Minuscule 581
- Text: Gospels
- Date: 14th century
- Script: Greek
- Now at: Biblioteca Comunale Ariostea
- Size: 17 cm by 12 cm
- Type: Byzantine / mixed
- Category: none

= Minuscule 581 =

Minuscule 581 (in the Gregory-Aland numbering), ε 426 (von Soden), is a Greek minuscule manuscript of the New Testament, on parchment. Palaeographically it has been assigned to the 14th century. The manuscript has complex contents. It was labeled by Scrivener as 450.

== Description ==

The codex contains a complete text of the four Gospels on 237 parchment leaves (size ).
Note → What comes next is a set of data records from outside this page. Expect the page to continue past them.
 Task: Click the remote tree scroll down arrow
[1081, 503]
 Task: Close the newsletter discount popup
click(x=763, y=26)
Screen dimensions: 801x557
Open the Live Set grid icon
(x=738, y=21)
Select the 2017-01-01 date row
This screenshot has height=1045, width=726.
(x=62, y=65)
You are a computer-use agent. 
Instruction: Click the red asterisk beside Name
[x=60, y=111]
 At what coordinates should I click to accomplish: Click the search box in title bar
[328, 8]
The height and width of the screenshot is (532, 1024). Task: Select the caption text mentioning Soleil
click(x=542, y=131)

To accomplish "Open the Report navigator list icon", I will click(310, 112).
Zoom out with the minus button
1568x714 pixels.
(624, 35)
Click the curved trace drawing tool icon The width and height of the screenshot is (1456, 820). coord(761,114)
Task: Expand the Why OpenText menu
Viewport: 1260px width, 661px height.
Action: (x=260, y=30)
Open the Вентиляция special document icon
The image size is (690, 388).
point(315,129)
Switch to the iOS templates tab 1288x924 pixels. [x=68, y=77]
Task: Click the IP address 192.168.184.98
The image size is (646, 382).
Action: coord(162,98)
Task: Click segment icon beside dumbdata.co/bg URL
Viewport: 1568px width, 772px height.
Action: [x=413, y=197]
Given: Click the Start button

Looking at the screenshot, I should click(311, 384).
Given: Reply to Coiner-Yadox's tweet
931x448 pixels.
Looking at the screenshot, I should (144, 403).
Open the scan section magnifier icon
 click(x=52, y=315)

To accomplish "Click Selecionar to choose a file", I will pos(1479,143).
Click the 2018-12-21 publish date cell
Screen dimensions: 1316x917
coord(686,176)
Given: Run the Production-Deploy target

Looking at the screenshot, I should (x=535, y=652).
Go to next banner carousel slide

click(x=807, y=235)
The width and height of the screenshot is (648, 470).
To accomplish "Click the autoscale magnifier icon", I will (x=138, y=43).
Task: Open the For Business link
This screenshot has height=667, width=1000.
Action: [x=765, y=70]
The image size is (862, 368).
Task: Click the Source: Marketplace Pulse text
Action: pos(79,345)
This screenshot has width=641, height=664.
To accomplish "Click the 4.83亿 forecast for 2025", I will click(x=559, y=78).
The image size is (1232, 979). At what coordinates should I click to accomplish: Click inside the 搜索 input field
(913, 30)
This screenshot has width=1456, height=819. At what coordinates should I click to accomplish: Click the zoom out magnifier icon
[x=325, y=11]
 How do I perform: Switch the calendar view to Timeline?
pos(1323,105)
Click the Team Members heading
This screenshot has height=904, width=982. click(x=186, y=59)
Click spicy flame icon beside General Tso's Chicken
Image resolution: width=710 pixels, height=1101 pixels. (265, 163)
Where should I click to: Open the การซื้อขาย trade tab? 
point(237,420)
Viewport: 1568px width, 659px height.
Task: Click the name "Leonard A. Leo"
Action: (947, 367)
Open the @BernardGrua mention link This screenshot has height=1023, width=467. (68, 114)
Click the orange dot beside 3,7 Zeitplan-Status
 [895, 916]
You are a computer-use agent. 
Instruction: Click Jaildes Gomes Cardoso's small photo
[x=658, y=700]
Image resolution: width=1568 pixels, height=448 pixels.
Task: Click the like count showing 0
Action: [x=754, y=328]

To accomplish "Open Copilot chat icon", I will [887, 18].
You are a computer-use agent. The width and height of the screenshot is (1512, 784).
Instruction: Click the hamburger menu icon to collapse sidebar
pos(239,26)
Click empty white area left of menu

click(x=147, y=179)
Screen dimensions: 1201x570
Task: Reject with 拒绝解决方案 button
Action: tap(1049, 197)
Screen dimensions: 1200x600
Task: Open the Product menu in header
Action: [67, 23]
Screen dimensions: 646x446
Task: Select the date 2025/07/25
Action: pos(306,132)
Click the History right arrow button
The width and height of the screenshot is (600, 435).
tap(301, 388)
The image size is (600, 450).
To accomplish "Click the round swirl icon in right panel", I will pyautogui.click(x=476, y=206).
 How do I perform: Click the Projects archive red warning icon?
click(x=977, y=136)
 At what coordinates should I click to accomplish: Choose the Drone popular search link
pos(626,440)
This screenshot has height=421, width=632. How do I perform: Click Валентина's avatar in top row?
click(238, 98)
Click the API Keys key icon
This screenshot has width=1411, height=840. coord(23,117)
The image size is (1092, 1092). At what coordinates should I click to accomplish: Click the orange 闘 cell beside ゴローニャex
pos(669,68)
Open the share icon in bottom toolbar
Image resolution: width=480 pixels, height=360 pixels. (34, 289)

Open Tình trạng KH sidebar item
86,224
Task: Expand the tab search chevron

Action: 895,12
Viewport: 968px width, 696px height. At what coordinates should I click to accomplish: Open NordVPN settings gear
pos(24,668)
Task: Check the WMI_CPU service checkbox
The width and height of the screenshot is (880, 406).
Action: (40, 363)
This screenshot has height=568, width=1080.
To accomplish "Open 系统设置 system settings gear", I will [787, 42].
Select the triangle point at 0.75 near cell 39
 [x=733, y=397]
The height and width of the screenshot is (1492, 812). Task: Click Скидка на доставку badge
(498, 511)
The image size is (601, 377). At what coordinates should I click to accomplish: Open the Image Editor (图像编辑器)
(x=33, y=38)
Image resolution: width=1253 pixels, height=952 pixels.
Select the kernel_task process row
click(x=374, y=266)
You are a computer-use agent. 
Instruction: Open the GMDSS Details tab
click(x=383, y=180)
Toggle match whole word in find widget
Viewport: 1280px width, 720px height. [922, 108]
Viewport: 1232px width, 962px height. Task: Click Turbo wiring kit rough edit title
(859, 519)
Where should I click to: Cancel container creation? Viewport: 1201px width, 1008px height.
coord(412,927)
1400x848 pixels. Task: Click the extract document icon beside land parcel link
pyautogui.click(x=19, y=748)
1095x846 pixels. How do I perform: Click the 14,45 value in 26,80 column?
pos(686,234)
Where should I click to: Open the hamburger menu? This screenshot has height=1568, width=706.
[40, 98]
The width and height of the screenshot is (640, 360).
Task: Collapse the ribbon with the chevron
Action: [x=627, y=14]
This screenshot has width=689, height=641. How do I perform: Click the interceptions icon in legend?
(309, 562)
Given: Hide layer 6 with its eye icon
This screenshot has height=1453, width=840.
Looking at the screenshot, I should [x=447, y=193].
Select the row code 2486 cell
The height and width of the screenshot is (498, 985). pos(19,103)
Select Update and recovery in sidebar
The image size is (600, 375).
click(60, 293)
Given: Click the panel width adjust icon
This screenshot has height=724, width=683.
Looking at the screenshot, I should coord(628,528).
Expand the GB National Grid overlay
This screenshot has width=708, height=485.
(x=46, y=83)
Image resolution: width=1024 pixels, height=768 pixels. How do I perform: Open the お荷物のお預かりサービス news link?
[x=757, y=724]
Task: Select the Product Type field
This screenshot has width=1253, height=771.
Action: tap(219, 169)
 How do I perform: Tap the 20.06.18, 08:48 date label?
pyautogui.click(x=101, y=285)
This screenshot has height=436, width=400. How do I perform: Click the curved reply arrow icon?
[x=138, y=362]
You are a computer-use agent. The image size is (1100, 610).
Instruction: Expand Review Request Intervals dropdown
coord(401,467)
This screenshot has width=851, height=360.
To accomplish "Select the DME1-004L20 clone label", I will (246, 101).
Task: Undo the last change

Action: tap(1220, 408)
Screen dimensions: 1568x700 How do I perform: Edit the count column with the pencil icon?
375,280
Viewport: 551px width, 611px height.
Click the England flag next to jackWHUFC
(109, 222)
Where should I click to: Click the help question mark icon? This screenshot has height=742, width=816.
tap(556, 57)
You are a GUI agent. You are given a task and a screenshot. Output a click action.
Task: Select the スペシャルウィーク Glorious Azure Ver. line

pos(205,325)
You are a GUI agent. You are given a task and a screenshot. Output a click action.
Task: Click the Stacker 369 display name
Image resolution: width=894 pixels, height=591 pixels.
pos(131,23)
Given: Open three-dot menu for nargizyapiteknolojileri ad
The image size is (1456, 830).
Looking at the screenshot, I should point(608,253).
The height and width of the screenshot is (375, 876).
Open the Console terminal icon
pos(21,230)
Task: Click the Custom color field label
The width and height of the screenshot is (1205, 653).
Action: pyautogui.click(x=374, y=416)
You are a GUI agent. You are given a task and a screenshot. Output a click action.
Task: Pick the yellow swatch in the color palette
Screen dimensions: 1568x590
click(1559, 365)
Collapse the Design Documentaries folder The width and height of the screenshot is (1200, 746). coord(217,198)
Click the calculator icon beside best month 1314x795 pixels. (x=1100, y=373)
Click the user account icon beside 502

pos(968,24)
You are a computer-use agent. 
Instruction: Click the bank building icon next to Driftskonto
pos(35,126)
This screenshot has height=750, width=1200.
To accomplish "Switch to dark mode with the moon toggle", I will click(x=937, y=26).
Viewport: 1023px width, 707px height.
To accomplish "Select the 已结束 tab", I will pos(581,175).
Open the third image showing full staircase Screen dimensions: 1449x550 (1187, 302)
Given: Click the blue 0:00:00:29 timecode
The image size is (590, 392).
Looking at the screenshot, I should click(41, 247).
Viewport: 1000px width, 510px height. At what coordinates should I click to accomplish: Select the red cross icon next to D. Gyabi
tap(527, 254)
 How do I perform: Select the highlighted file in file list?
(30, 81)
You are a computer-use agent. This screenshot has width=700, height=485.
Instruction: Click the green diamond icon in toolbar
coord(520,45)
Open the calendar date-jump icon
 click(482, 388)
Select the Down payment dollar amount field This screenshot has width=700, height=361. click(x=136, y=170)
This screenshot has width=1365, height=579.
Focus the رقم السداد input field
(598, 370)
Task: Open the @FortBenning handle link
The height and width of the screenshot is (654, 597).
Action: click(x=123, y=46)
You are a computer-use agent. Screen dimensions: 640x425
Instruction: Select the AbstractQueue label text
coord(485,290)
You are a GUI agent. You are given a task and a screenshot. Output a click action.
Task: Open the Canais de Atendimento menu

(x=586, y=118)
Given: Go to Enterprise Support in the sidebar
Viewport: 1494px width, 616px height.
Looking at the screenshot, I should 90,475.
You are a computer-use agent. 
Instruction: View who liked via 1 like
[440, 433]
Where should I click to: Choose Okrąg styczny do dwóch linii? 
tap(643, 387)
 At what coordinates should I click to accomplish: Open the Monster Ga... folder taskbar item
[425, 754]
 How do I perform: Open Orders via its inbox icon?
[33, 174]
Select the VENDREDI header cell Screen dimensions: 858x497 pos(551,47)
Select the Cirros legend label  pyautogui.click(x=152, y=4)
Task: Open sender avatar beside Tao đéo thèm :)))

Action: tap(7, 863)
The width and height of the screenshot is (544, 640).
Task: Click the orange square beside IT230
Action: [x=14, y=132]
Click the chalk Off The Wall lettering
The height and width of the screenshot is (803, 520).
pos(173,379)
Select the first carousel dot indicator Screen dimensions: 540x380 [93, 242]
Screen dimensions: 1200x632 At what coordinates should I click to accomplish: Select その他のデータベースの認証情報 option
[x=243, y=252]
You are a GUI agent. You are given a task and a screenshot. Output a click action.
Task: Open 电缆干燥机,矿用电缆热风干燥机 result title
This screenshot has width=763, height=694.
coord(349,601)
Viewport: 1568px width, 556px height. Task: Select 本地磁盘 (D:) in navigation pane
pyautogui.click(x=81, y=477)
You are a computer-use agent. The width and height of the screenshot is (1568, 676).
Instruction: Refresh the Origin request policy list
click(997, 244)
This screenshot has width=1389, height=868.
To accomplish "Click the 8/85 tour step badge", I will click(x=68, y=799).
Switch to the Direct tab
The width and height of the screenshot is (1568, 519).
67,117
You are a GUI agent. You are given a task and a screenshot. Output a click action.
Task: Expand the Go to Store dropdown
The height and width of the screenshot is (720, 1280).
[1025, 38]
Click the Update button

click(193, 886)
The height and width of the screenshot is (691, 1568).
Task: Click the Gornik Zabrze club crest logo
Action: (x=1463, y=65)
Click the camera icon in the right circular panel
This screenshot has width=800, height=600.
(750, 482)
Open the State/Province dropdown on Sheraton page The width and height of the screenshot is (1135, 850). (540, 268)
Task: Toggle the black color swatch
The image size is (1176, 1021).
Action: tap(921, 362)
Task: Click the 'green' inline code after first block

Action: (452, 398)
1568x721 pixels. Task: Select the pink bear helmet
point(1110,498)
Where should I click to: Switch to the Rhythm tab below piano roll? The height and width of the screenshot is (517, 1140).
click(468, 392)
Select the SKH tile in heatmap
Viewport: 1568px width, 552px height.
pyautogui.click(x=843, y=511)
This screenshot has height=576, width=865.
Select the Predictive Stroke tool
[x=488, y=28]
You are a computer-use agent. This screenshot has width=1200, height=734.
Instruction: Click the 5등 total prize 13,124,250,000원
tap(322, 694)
It is written in one column per page, 21-29 lines per page.

It contains lists of the κεφαλαια before every Gospel, numerals of the κεφαλαια (chapters) at the margin (in Latin and added by a later hand), the τιτλοι (titles) at the top, the Ammonian sections (in Mark 234 sections, last section in 16:9), lectionary markings, incipits, Synaxarion (Latin Synaxarion was added by a later hand), and Menologion.

== Text ==

The Greek text of the codex is a mixture of text-types with a predominate the Byzantine element. According to Hermann von Soden it is close to the textual family Π. Aland did not place it in any Category. According to the Claremont Profile Method it represents the textual family Π^{a} in Luke 1 and Luke 20. In Luke 10 no profile was made. It creates textual cluster with the codex Minuscule 2404.

In the Pericope Adultera, Tommy Wasserman found Family Π to include 581, 1272, 1306, 1571, 1627, 1690, 1699, and 2463.

== History ==

The manuscript was examined by Dean Burgon. It was added to the list of New Testament manuscripts by Frederick Henry Ambrose Scrivener.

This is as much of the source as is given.